知識という生産手段【経営のヒント 763】
知識労働者を生産的な存在とするには資本財として扱わなければならない。
『経営の真髄』<上>p.340
これまでの投稿で「知識労働の生産性を向上させる方法を6つ挙げました。
①なされるべきことは何かを考えることである
②自らの仕事に責任を負わせることである
③継続してイノベーションに取り組ませることである
④継続して学ばせ、継続して人に教えさせることである
⑤知識労働の生産性は量よりも質の問題であることを理解させることである
⑥知識労働者は、組織にとってコストではなく資本財であることを自覚させることである
今回は⑥について考えてみたいと思います。この点についてドラッカー教授は、「経済学も現実のマネジメントも、肉体労働者をコストとして扱う。しかるに、知識労働者を生産的な存在とするには資本財として扱わなければならない」といいます。
コストは減らすことが望ましいですが、ものを生み出す源泉である人的資本財は価値を増やすことを考えなければなりません。つまり真逆です。
知識労働者は知識という生産手段を持っています。再生産力があり、知識は使っても減ることはありません。むしろ使えば使うほど生産的になるものです。
しかも持ち運び可能ゆえ流動的です。日本においても若者を中心に転職回数が増える傾向にあります。基本的な原因は、知識という生産手段を個人がもっているからです。これが知識社会化の本質です。

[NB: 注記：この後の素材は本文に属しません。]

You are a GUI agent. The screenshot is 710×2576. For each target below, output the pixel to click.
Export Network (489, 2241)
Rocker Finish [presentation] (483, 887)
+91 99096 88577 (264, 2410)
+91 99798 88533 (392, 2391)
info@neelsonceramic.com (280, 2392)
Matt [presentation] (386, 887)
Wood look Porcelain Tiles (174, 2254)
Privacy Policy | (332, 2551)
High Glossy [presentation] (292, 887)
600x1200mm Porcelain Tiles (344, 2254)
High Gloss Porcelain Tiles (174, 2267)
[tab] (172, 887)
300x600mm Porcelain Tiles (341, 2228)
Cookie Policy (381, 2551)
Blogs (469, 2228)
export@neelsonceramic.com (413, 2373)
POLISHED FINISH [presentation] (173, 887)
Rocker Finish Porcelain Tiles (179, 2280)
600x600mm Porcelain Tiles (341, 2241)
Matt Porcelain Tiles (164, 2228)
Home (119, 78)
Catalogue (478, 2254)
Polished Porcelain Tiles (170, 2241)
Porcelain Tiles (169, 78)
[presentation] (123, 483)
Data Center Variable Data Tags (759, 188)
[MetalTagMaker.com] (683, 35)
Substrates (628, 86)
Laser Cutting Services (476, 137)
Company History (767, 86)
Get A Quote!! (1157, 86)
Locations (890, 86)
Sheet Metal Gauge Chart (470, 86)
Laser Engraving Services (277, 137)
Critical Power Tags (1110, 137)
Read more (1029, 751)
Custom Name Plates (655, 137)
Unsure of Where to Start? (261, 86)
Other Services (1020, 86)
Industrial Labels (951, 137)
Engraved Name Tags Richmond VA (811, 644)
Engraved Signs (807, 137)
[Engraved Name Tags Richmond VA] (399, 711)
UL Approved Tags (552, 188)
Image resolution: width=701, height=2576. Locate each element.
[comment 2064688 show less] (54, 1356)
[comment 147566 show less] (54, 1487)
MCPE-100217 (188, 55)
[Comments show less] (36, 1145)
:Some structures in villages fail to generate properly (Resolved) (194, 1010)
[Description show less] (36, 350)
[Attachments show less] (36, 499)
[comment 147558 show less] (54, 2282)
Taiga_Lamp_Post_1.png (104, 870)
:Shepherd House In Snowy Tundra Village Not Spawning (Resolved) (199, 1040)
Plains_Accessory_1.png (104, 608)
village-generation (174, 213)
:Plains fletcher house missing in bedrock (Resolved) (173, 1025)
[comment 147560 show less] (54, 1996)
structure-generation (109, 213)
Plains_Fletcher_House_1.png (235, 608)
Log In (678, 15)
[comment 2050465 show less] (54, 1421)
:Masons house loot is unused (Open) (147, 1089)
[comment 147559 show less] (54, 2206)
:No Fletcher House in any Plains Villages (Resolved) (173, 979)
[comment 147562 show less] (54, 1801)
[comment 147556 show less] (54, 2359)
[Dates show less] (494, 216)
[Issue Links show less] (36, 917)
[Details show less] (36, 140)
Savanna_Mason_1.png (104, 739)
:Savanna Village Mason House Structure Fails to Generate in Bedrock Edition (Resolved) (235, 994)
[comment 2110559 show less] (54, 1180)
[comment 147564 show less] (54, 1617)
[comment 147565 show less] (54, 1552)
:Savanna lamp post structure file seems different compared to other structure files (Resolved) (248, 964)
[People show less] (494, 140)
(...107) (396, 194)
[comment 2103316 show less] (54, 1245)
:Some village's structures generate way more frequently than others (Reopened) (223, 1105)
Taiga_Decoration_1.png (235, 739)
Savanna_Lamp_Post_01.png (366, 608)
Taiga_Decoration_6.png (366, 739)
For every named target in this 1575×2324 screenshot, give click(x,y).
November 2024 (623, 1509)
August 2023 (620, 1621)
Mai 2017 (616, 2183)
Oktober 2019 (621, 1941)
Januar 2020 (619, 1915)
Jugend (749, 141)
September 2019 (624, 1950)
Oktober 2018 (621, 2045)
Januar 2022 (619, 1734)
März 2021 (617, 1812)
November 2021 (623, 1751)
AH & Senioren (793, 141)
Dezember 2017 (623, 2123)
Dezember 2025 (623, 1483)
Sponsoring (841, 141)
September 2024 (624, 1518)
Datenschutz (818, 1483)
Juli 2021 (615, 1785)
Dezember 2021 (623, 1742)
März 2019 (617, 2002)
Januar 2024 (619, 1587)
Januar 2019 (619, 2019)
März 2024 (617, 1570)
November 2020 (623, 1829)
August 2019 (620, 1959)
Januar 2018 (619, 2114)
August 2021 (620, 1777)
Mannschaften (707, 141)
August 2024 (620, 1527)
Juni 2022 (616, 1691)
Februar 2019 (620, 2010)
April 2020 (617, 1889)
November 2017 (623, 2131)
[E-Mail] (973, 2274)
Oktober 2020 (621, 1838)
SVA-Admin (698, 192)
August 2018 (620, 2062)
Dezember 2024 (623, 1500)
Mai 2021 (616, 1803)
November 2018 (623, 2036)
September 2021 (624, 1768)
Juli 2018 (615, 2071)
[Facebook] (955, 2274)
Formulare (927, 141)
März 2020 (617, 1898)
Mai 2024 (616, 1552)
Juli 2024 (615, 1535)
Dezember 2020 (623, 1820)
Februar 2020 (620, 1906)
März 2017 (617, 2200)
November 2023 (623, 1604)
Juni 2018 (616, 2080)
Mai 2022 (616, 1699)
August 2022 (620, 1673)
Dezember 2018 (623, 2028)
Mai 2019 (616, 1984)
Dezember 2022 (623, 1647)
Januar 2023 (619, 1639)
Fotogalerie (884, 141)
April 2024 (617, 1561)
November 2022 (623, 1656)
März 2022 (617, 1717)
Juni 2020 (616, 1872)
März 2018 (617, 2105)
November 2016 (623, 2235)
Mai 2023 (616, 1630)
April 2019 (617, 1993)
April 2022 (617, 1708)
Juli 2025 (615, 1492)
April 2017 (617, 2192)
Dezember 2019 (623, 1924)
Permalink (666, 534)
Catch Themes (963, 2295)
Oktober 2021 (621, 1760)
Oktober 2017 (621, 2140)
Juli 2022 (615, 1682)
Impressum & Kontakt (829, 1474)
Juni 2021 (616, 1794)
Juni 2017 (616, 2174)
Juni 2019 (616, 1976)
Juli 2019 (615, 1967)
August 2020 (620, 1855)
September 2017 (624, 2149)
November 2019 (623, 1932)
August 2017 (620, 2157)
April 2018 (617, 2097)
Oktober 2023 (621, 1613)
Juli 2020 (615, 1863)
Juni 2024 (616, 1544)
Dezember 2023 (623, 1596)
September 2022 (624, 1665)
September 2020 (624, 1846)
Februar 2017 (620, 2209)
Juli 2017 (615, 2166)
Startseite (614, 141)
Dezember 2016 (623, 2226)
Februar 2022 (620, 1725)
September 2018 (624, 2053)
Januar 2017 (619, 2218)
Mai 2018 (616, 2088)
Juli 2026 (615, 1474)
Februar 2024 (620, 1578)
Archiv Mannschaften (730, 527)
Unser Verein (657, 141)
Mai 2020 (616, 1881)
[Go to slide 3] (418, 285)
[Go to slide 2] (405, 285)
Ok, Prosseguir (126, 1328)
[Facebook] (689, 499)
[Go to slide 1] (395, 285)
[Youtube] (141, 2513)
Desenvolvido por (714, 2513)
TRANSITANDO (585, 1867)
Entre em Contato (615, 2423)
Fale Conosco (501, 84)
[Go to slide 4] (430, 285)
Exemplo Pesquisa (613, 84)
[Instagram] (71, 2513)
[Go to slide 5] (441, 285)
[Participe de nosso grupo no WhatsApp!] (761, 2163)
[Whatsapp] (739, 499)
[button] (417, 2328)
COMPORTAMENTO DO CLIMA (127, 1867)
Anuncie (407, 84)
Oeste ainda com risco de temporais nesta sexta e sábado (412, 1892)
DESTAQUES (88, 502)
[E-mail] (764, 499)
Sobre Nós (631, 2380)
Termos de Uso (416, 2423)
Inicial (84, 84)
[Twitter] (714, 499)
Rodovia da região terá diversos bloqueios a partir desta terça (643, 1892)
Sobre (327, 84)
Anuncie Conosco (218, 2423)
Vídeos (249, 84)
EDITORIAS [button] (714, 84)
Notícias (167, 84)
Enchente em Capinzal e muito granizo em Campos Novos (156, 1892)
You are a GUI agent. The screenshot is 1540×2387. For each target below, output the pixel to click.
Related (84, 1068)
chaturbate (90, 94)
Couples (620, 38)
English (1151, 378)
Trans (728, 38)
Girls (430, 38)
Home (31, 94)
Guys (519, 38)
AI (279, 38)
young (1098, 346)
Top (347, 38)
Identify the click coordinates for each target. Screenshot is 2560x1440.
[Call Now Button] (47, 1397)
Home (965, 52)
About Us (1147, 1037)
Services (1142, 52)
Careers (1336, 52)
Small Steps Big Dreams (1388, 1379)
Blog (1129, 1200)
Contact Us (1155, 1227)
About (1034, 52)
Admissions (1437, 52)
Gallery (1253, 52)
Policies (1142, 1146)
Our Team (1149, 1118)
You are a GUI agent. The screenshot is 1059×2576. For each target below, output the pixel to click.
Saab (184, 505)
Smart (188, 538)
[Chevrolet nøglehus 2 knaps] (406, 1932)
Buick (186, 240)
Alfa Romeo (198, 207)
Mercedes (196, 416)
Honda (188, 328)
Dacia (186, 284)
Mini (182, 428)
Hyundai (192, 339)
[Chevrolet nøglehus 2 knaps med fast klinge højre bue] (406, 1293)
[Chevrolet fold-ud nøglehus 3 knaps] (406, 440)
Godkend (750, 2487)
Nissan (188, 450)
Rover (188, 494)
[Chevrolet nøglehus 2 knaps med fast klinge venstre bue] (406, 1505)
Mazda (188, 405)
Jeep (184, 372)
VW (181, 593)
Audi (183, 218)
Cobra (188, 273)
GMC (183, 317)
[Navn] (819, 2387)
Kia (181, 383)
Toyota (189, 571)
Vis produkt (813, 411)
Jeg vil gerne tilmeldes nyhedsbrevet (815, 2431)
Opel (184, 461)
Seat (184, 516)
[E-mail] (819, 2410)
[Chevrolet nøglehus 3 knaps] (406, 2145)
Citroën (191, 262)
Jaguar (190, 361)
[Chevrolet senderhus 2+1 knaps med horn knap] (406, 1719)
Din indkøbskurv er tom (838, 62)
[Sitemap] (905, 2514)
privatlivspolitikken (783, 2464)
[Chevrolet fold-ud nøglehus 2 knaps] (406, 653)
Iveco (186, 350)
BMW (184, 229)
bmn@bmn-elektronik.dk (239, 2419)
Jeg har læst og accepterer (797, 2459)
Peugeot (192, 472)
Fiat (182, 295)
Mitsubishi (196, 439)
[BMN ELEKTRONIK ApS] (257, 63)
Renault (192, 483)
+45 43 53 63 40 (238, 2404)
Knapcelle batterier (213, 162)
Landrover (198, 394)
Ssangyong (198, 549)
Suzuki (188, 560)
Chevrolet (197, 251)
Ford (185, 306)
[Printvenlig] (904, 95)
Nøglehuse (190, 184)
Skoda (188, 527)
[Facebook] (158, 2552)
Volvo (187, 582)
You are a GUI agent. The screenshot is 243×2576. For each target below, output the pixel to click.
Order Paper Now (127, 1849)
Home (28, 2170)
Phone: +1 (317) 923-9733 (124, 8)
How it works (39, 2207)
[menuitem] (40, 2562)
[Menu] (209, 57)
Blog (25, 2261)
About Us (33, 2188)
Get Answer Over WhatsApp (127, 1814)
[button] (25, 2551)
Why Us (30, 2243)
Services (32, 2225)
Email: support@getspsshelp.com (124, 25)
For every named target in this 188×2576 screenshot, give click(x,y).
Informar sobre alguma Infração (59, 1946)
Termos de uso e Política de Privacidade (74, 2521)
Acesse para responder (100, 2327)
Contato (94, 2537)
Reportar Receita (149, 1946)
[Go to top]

これを若者の特性などと誤認してはなりません。これまでは、工場などの場に経験が蓄積されていきました。工業化社会の特性です。そのような特性がなくなったわけではありませんが、特性がシフトしていることを見逃してはなりません。
知識という生産手段をもつ知識労働者をいかにマネジメントするか。知識労働そのものをどのようにマネジメントするか。現代の重要課題です。